Visual language model-assisted CT denoising via text-guided diffusion and fidelity maintenance
- PMID: 41816883
- DOI: 10.1177/08953996251372739
Visual language model-assisted CT denoising via text-guided diffusion and fidelity maintenance
Abstract
Reducing radiation dose in computed tomography (CT) and photon-counting CT (PCCT) is crucial for patient safety, but lower doses introduce noise that degrades image quality. Existing denoising methods often rely on supervised learning of paired data or are based on specific noise assumptions, which poses challenges in clinical practice. A novel Visual-Language Model-assisted CT Denoising (VLD) framework is proposed to address CT image noise while preserving diagnostic fidelity through semantic guidance. Our method innovatively leverages the human-level knowledge embedded in multimodal visual-language models and applies it to the field of CT image denoising. This approach enables the diffusion model to perform restoration guided by semantic understanding. Meanwhile, a tri-domain consistency framework has been proposed to further enhance image quality by progressively refining details while preserving structural integrity.
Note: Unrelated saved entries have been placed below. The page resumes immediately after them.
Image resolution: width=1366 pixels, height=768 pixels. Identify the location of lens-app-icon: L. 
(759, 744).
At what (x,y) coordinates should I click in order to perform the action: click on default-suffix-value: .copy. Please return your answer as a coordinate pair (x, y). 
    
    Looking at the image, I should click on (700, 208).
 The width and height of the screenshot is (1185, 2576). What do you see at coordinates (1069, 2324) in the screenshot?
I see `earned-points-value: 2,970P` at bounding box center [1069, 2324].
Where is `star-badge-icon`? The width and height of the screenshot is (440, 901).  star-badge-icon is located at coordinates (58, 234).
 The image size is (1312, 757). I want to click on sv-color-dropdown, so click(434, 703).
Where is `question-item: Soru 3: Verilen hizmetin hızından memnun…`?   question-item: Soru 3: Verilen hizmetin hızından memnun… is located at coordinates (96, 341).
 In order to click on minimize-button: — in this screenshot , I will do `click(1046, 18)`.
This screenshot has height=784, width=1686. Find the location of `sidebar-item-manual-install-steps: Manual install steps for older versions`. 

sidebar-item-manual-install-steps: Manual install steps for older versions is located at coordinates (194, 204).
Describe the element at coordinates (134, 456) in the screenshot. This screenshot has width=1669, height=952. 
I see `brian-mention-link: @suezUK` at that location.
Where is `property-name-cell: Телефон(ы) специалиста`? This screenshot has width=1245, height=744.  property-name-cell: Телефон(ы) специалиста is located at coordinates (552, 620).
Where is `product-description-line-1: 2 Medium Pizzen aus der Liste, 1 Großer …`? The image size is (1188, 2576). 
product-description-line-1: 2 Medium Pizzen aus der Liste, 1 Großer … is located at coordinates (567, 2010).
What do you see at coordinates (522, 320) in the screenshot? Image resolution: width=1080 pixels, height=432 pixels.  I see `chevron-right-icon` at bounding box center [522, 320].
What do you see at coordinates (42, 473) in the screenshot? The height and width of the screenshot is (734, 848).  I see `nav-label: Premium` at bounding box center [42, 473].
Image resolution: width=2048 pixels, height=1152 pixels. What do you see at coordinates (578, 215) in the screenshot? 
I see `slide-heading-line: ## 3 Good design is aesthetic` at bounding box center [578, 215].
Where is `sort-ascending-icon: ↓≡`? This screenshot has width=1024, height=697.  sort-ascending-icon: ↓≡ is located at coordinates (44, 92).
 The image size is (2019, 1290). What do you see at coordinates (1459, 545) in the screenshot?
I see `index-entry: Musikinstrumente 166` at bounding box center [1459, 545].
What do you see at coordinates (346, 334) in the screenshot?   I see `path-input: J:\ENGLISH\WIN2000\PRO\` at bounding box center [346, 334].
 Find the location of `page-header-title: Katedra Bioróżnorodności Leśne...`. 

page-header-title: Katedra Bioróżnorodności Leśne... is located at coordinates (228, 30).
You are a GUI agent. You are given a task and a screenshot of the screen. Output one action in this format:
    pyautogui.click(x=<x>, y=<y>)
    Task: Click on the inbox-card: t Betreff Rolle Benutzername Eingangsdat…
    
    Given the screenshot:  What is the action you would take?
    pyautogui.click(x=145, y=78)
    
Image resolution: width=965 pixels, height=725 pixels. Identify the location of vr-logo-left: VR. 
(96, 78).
Extensive experiments on both simulated CT and real PCCT data demonstrate that the VLD method generates high-quality reconstruction images and exhibits robust generalization to new scenarios. In simulation experiments, the VLD method achieves average improvements of 0.95 dB and 1.21 dB in peak signal-to-noise ratio under the 5000-photon number condition, outperforming the WGAN and FBPConvNet methods, which require paired data.
Keywords: computed tomography; diffusion models; image denoising; prompt engineering; visual language model.